B2B marketers are expected to be marksmen, targeting their messaging to appeal to each buyer’s unique attributes. To be successful connecting with your prospects requires the same dedicated focus on developing personas that award-winning fiction authors and actors commit. Developing a customer persona is an essential step towards more effective and efficient marketing practices. There may be several customer types that engage with your brand. The key to successful customer persona development is to create a profile that embodies the same complexity as your typical customer. Consider as many characteristics as possible and be as specific as possible about each one when you’re building your customer persona.
Remember this caveat: Data integrity is important to the persona development process. Without good data, the quality of your customer model is diminished.
Determine “Physical” Characteristics
The most obvious starting point to developing a customer persona is to define who your typical B2B customers are. Break out business and personal characteristics including title, seniority, family makeup, education, geographic location, and any other identifiers that make up your typical customers.
Define Customer Habits
The next step is to define what your typical customer does. Although it can be challenging to collect data on every behavior embedded in a customer’s buying cycle, behaviors that are recorded, such as digital searches or trade show registrations, can be identified, categorized, and organized to reveal the footprints that your customers make on their way to choosing your solution. Typically, the patterns that emerge provide distinct habits that can be used to develop your customer persona.

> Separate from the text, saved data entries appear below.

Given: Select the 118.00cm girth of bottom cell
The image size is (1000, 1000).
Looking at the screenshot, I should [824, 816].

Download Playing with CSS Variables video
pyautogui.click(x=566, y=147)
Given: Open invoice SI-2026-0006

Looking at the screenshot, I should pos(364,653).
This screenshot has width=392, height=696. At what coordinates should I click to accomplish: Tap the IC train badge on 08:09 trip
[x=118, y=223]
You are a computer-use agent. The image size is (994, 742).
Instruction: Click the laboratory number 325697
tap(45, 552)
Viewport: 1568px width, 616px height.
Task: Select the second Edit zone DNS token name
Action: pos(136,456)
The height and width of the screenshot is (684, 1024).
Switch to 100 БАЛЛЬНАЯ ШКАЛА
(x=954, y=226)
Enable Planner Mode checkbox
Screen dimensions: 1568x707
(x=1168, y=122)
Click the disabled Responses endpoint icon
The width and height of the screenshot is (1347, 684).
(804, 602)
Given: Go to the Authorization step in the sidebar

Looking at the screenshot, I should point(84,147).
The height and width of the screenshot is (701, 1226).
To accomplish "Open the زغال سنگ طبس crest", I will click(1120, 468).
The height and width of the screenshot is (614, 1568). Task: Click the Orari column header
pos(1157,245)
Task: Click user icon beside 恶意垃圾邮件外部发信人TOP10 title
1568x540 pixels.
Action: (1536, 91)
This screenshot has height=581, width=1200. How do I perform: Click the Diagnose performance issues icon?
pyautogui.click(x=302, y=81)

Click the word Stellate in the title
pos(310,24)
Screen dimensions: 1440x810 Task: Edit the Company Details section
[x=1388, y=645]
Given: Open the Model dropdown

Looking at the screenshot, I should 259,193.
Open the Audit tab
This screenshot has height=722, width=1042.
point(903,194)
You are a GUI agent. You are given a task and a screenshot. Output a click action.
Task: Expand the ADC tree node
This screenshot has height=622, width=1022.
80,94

This is the challenging step – even giants like Google are still working on better ways to understand digital human behavior – determining why your customers make buying decisions. Many SMBs don’t have the resources to devote to psychographic analysis; however, to successfully attract suitable prospects you should understand their attitudes, opinions, and values. Look at what motivates, scares, and interests your customers. Shape your customer persona to reflect what makes them tick.
Despite evidence that shows marketing automation is effective at improving your marketing and sales practices, if you’re marketers are randomly targeting prospects marketing tech won’t be as effective. Before you set out to connect with your prospects, make sure they are the right ones to target – develop a customer persona.